Sharp regression discontinuity with scikit-learn models#

from sklearn.gaussian_process import GaussianProcessRegressor
from sklearn.gaussian_process.kernels import ExpSineSquared, WhiteKernel
from sklearn.linear_model import LinearRegression

import causalpy as cp

%config InlineBackend.figure_format = 'retina'

Load data#

data = cp.load_data("rd")
data.head()

	x	y	treated
0	-0.932739	-0.091919	False
1	-0.930778	-0.382663	False
2	-0.929110	-0.181786	False
3	-0.907419	-0.288245	False
4	-0.882469	-0.420811	False

Linear, main-effects model#

result = cp.RegressionDiscontinuity(
    data,
    formula="y ~ 1 + x + treated",
    model=LinearRegression(),
    treatment_threshold=0.5,
)

fig, ax = result.plot()

../_images/842bf336bc59dd3e9605788054326b7a50e937781de30ab075e1bbe474b61b8c.png

result.summary(round_to=3)

Difference in Differences experiment
Formula: y ~ 1 + x + treated
Running variable: x
Threshold on running variable: 0.5

Results:
Discontinuity at threshold = 0.19


Model coefficients:
  Intercept      	         0
  treated[T.True]	      0.19
  x              	      1.23

Linear, main-effects, and interaction model#

result = cp.RegressionDiscontinuity(
    data,
    formula="y ~ 1 + x + treated + x:treated",
    model=LinearRegression(),
    treatment_threshold=0.5,
)

result.plot();

Though we can see that this does not give a good fit of the data almost certainly overestimates the discontinuity at threshold.
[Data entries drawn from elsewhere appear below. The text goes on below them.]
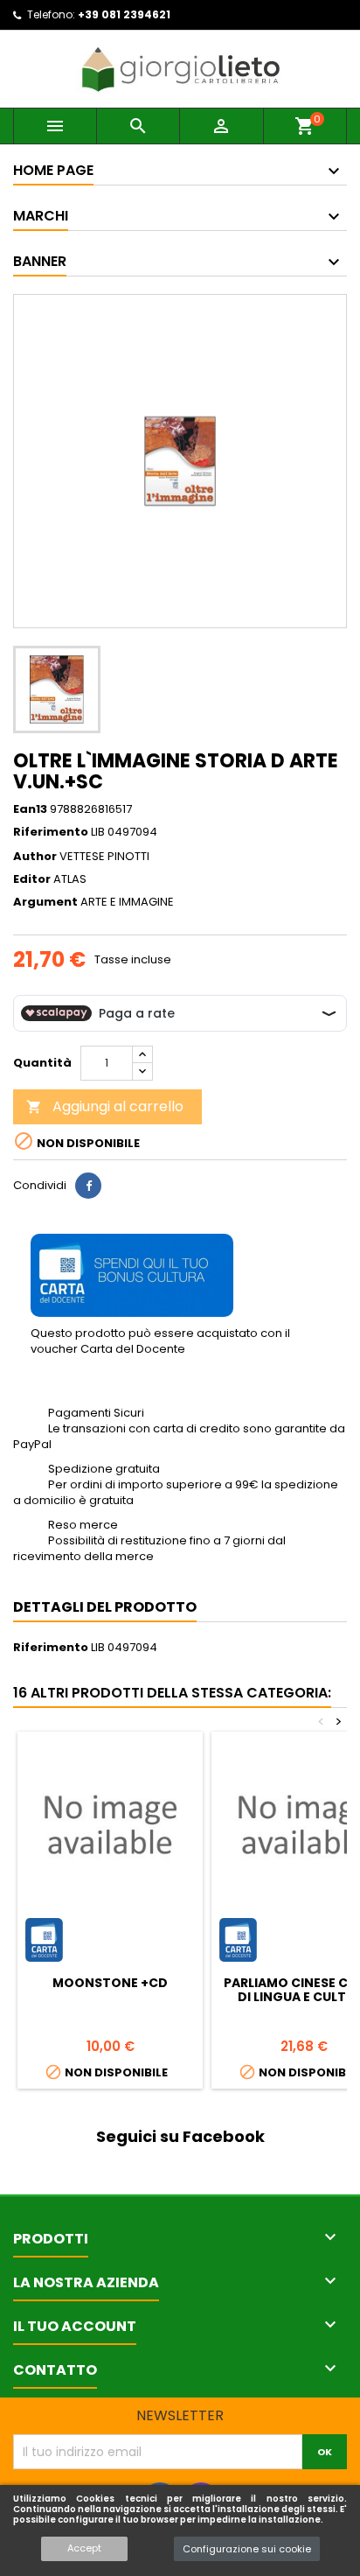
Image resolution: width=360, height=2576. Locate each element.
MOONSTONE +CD (110, 1983)
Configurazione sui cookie (247, 2549)
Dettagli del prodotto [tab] (105, 1607)
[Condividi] (88, 1185)
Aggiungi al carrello (104, 1106)
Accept (84, 2548)
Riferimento (50, 832)
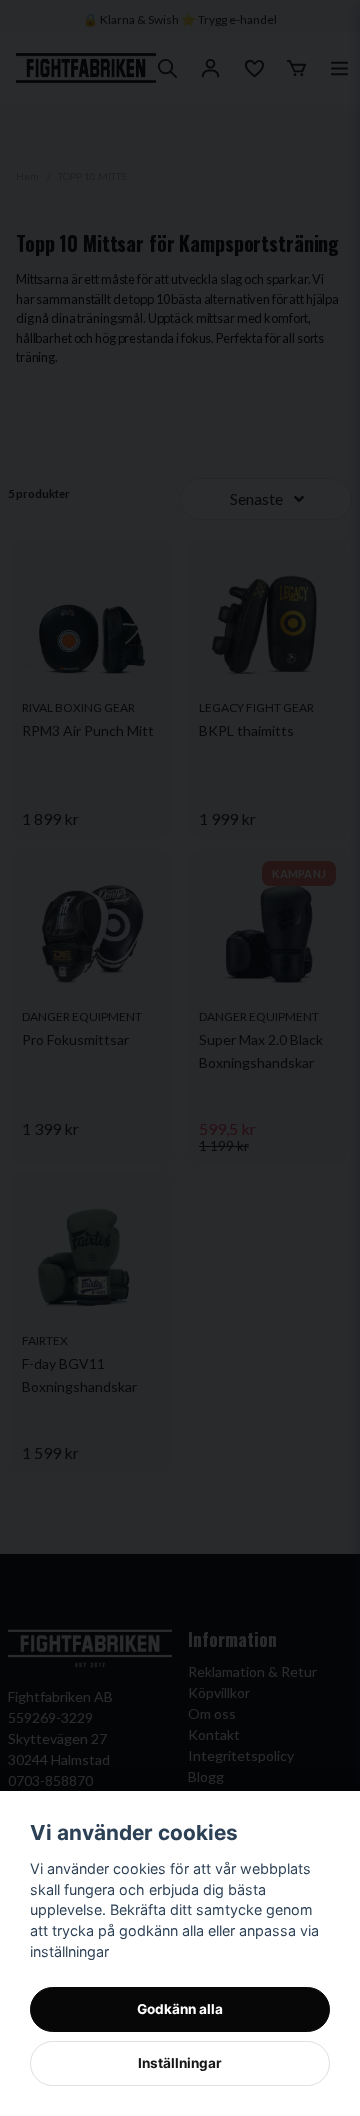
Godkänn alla (180, 2009)
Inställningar (180, 2063)
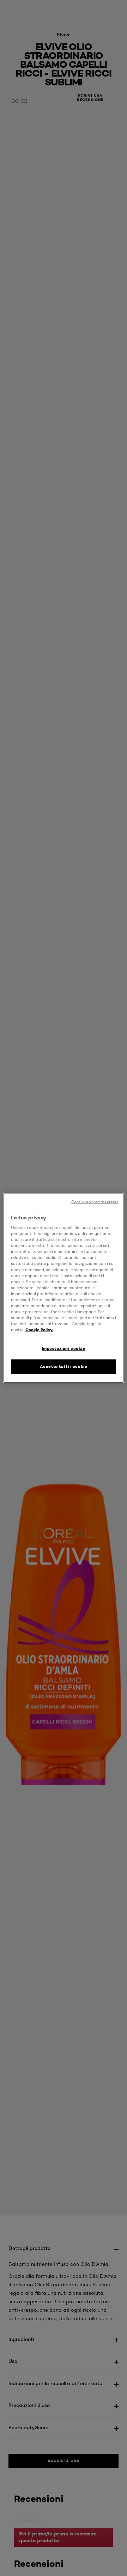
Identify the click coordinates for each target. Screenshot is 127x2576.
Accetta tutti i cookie (63, 1366)
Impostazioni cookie (63, 1348)
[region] (63, 1288)
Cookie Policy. (39, 1329)
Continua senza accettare (95, 1201)
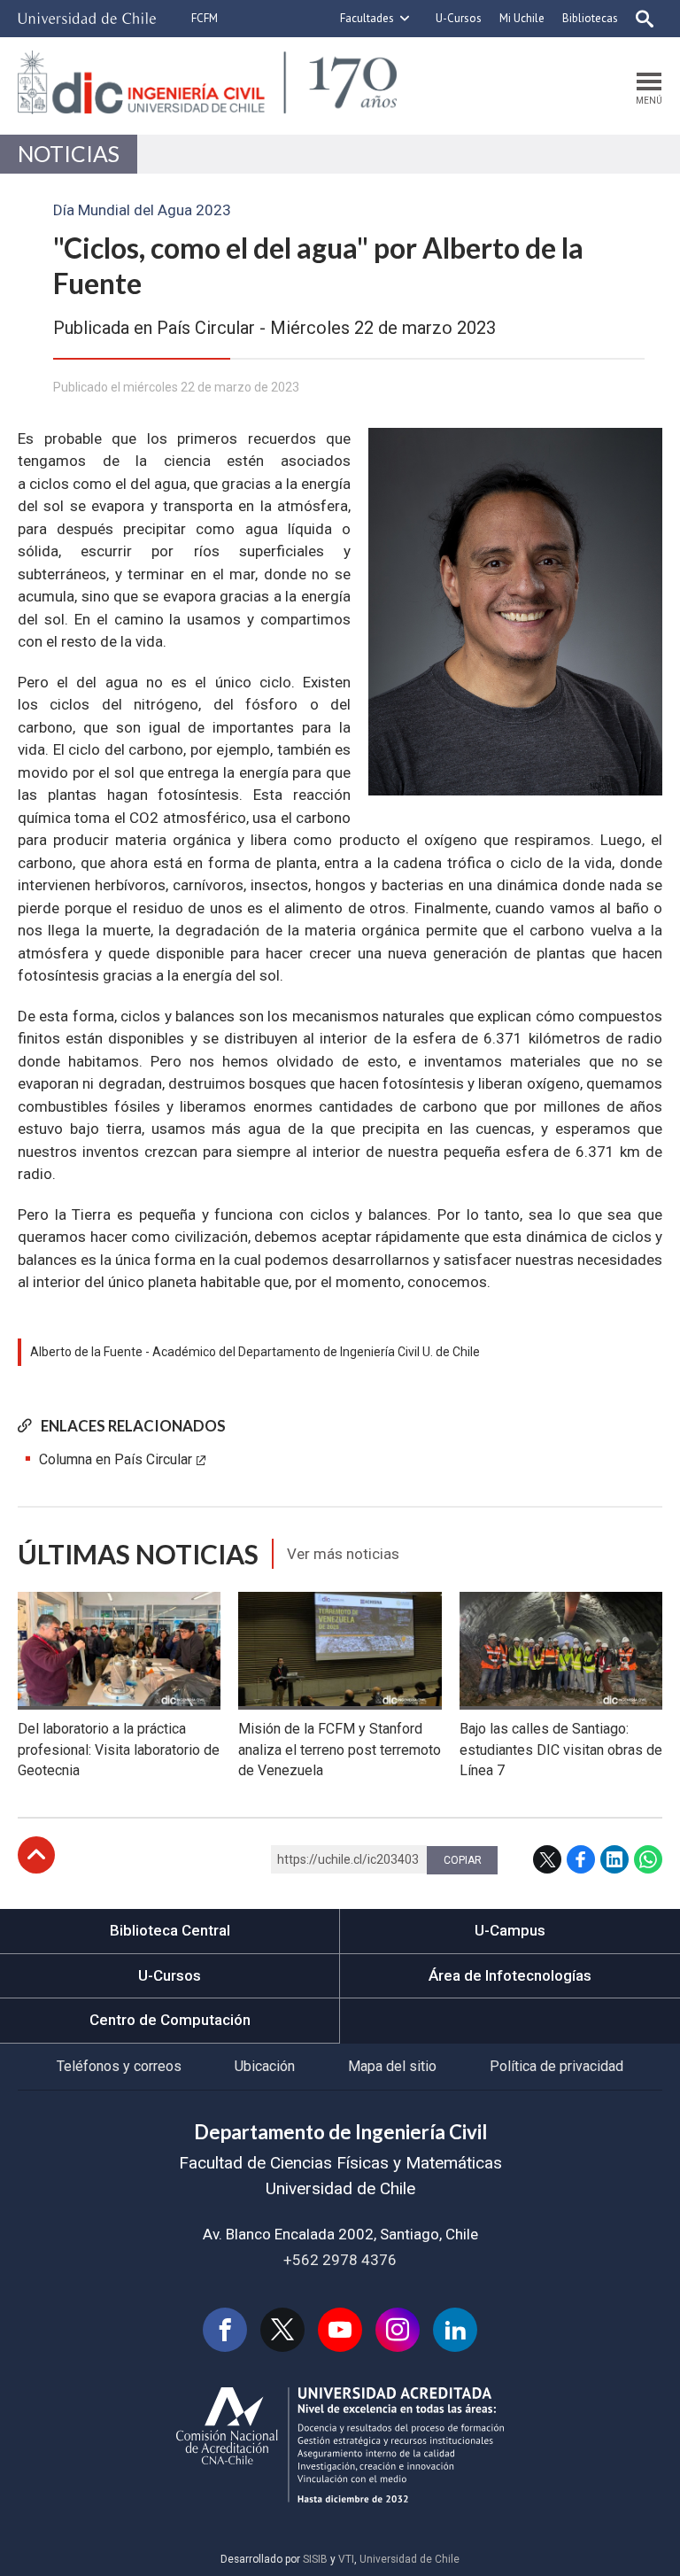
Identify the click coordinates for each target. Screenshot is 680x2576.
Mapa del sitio (392, 2066)
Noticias (69, 154)
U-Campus (510, 1930)
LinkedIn (614, 1859)
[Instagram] (397, 2330)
result.summary(round_to=3)

Difference in Differences experiment
Formula: y ~ 1 + x + treated + x:treated
Running variable: x
Threshold on running variable: 0.5

Results:
Discontinuity at threshold = 0.92


Model coefficients:
  Intercept        	         0
  treated[T.True]  	      2.47
  x                	      1.32
  x:treated[T.True]	     -3.11

Using a bandwidth#

One way how we could deal with this is to use the bandwidth kwarg. This will only fit the model to data within a certain bandwidth of the threshold. If \(x\) is the running variable, then the model will only be fitted to data where \(threshold - bandwidth \le x \le threshold + bandwidth\).
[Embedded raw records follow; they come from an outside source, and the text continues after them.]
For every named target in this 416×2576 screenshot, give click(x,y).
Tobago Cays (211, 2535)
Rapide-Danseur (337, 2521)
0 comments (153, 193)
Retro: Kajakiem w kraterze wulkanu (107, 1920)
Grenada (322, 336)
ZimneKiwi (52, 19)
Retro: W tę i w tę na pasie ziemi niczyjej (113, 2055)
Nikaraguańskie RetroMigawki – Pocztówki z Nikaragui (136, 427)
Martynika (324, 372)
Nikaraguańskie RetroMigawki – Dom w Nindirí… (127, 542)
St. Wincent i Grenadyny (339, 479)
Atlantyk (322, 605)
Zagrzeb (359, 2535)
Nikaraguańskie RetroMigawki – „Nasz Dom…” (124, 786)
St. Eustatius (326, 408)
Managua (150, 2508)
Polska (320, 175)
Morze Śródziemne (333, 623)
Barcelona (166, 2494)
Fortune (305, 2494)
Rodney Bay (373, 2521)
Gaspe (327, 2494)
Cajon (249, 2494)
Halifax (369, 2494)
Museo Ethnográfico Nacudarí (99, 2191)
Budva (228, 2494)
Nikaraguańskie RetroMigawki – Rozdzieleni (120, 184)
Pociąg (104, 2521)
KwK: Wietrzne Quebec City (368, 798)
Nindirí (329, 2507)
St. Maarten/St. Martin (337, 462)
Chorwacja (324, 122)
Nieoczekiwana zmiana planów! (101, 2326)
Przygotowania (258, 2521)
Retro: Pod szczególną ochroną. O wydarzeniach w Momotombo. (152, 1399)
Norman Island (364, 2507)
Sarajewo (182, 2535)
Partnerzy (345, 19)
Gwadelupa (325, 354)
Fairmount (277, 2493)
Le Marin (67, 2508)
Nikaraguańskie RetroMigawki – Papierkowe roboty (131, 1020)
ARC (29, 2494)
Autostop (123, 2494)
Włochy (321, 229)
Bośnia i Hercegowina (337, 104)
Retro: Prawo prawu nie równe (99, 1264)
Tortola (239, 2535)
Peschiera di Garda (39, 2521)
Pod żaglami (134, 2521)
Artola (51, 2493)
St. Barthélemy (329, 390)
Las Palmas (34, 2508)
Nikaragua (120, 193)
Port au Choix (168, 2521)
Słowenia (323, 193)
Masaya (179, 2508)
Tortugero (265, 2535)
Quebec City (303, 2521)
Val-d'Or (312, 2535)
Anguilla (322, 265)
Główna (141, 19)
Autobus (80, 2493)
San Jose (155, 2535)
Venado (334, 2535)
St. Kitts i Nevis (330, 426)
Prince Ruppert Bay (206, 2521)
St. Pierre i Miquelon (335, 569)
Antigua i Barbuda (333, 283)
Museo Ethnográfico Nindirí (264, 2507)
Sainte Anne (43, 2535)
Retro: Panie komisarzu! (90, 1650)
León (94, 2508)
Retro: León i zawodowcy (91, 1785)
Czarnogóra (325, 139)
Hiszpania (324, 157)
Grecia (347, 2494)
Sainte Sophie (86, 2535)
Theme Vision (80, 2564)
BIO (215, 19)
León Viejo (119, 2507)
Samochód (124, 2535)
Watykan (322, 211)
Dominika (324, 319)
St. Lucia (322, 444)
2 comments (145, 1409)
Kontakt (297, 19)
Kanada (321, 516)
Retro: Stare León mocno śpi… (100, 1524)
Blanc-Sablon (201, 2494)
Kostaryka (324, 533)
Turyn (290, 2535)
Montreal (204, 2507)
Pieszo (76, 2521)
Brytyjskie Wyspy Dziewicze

result = cp.RegressionDiscontinuity(
    data,
    formula="y ~ 1 + x + treated + x:treated",
    model=LinearRegression(),
    treatment_threshold=0.5,
    bandwidth=0.3,
)

result.plot();

We could even go crazy and just fit intercepts for the data close to the threshold. But clearly this will involve more estimation error as we are using less data.

result = cp.RegressionDiscontinuity(
    data,
    formula="y ~ 1 + treated",
    model=LinearRegression(),
    treatment_threshold=0.5,
    bandwidth=0.3,
)

result.plot();

Using Gaussian Processes#

Now we will demonstrate how to use a scikit-learn model.
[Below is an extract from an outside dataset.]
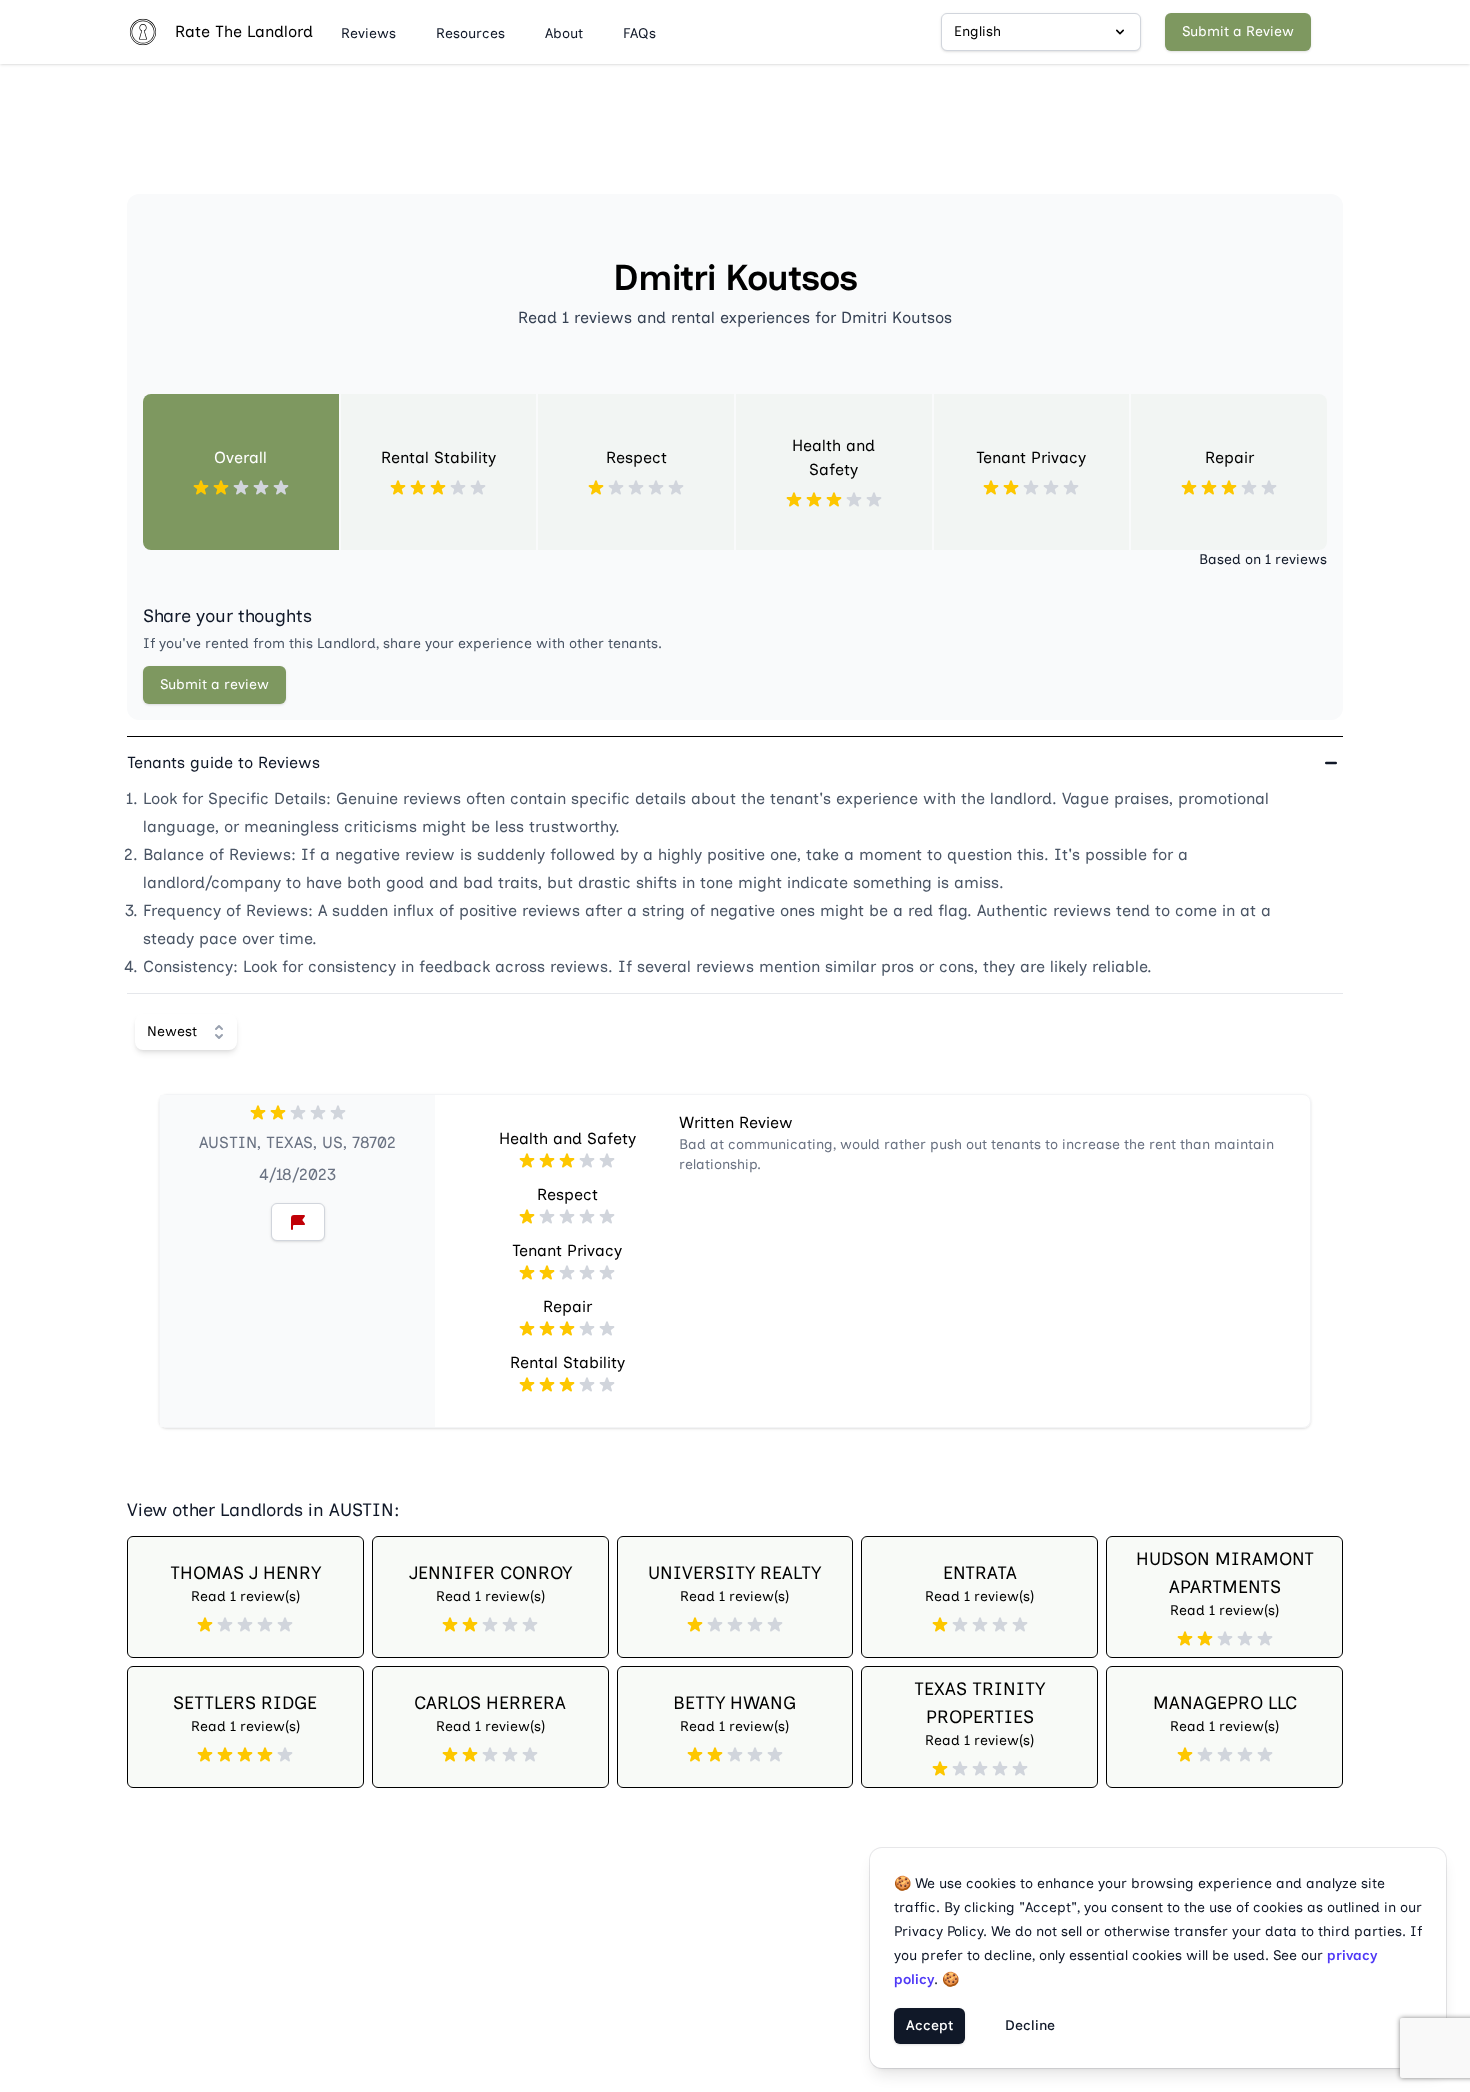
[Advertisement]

kernel = 1.0 * ExpSineSquared(1.0, 5.0) + WhiteKernel(1e-1)
result = cp.RegressionDiscontinuity(
    data,
    formula="y ~ 1 + x + treated",
    model=GaussianProcessRegressor(kernel=kernel),
    treatment_threshold=0.5,
)

fig, ax = result.plot()

Using basis splines#

result = cp.RegressionDiscontinuity(
    data,
    formula="y ~ 1 + bs(x, df=6) + treated",
    model=LinearRegression(),
    treatment_threshold=0.5,
)

fig, ax = result.plot()

result.summary(round_to=3)

Difference in Differences experiment
Formula: y ~ 1 + bs(x, df=6) + treated
Running variable: x
Threshold on running variable: 0.5

Results:
Discontinuity at threshold = 0.41


Model coefficients:
  Intercept      	         0
  treated[T.True]	     0.407
  bs(x, df=6)[0] 	    -0.594
  bs(x, df=6)[1] 	     -1.07
  bs(x, df=6)[2] 	     0.278
  bs(x, df=6)[3] 	      1.65
  bs(x, df=6)[4] 	      1.03
  bs(x, df=6)[5] 	     0.567

Effect Summary Reporting#

For decision-making, you often need a concise summary of the causal effect. The effect_summary() method provides a decision-ready report with key statistics. Note that for Regression Discontinuity, the effect is a single scalar (the discontinuity at the threshold), similar to Difference-in-Differences.

Note

OLS vs PyMC Models: When using OLS models (scikit-learn), the effect_summary() provides confidence intervals and p-values (frequentist inference), rather than the posterior distributions, HDI intervals, and tail probabilities provided by PyMC models (Bayesian inference). OLS tables include: mean, CI_lower, CI_upper, and p_value, but do not include median, tail probabilities (P(effect>0)), or ROPE probabilities.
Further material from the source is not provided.